D2OL is a client application that models potential drug molecules attacking disease-causing germs. When installed on a PC, the D2OL runs in the system tray, and sends results back to D2OL when an Internet link is established. Sengent's Drug Design and Optimization Lab was successfully deployed in 2001 to combat the threat of biological weapons through a worldwide volunteer community. More than 25.000 users downloaded Sengent's CommunityOS software application, which enabled them to contribute the idle time available on their computers to participate in the drug discovery efforts of the nation's scientific research community.
The CommunityOS software framework leverages grid to locate idle computing resources and services, and organise them into a Service Grid. Sengent's framework represents a quick and efficient path to integrate new and existing Web-based applications with legacy systems regardless of platform or development language. A security model is woven throughout the entire framework that provides enterprise-strength authentication and authorisation capabilities while localising policy management and streamlining system administration.
The D2OL programme is similar to other distributed computing projects, the most famous one being the search interstellar radio waves for signs of intelligent life, the SETI@home or Search for Extra-Terrestrial Intelligence project. D2OL began life as a bid to harness distributed computing for diseases such as anthrax, ebola and smallpox. SARS has just been added to the list. CommunityOS ties thousands of computers into a single machine able to rival or beat with more volunteers the world's largest supercomputers. D2OL is the software programme that is downloaded to the computer and used to evaluate drug candidates for SARS.
When the project comes up with a promising lead, collaborating scientists in Shanghai take the molecules into the lab for testing. Researchers there use petri dishes to grow samples of the SARS virus that were taken from patients. Many people who had volunteered their computers to find a treatment for tubular sclerosis have temporarily switched to supporting the SARS effort, according to Tian Xu. Tian Xu, a professor of genetics at Yale University as well as a scientific adviser at the Rothberg Institute, is also a visiting professor at the Fudan University in Shanghai, where the research is going on.
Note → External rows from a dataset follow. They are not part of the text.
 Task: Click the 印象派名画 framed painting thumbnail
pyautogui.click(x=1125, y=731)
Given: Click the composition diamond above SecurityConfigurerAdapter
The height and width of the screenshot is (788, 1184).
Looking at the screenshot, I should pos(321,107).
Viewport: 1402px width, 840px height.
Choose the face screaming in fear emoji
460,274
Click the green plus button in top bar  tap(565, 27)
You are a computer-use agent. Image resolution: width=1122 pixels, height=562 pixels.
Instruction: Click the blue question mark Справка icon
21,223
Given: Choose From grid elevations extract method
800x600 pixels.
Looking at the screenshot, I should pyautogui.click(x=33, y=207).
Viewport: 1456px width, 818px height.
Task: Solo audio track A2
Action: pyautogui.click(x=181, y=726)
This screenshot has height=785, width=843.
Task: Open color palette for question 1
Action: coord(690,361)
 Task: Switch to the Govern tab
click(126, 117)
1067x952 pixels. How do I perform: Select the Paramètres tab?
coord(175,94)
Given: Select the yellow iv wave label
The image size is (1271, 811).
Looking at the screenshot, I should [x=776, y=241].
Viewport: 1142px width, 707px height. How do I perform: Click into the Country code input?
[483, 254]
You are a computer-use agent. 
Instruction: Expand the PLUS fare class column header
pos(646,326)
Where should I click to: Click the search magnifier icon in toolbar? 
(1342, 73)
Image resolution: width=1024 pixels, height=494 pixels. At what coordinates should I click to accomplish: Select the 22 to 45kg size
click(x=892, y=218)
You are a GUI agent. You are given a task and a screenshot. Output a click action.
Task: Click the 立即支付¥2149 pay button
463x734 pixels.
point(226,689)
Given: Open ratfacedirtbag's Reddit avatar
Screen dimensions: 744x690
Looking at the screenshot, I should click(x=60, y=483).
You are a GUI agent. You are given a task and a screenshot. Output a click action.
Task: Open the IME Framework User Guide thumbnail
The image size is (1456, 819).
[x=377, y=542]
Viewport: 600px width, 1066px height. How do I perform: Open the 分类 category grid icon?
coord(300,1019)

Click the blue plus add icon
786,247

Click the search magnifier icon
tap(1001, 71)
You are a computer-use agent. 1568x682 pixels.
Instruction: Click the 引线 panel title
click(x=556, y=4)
"It is absolutely essential that we test our compounds against varieties of SARS that can cause disease in patients", stated Bonnie Gould Rothberg, medical director of the Rothberg Institute for Childhood Diseases. "Our collaboration with the Fudan University will allow us to accomplish this goal." Professor Xu is working with the Fudan researchers to test potential SARS treatments, including drugs that are already approved for other diseases as well as Chinese herbs.
The D2OL project hasn't come up with any leads yet, but the professor said many molecules remain to be tested. "We need to screen many more compounds in order to find an effective one", noted Tian Xu. "We would like to screen 1 million compounds." After promising compounds are pinpointed, they'll be ranked in order of how likely they are to work, and the Shanghai researchers will test them in that order.
A previously unrecognised coronavirus has been detected in patients with SARS. While the new coronavirus is the leading hypothesis for the cause of SARS, other viruses are still under investigation as potential causes. Coronaviruses are a group of viruses that have a halo or crown-like (corona) appearance when viewed under a microscope. These viruses are a common cause of mild to moderate upper-respiratory illness in humans and are associated with respiratory, gastro-intestinal, liver and neurologic disease in animals. Coronaviruses can survive in the environment for as long as three hours.
The new virus diverges by 50 to 60 percent from the three known groups of coronavirus. Because of the variation between coronavirus, scientists working with D2OL have selected a coronavirus protein target that has high conservation between human and animal strains. Three-dimensional structure is actually more resistant to change than primary "sequence", and hence "SARS Target 1" is expected to have the same functionality and active site across all strains, and potentially allow for selection of compounds with broad activity against all coronavirus strains.
Several treatment regimens have been used for patients with SARS, but there is insufficient information at this time to determine if they have had a beneficial effect. D2OL's target is also believed to be critical in the life cycle of the coronavirus and drugs selected against it are expected to be viralcydal.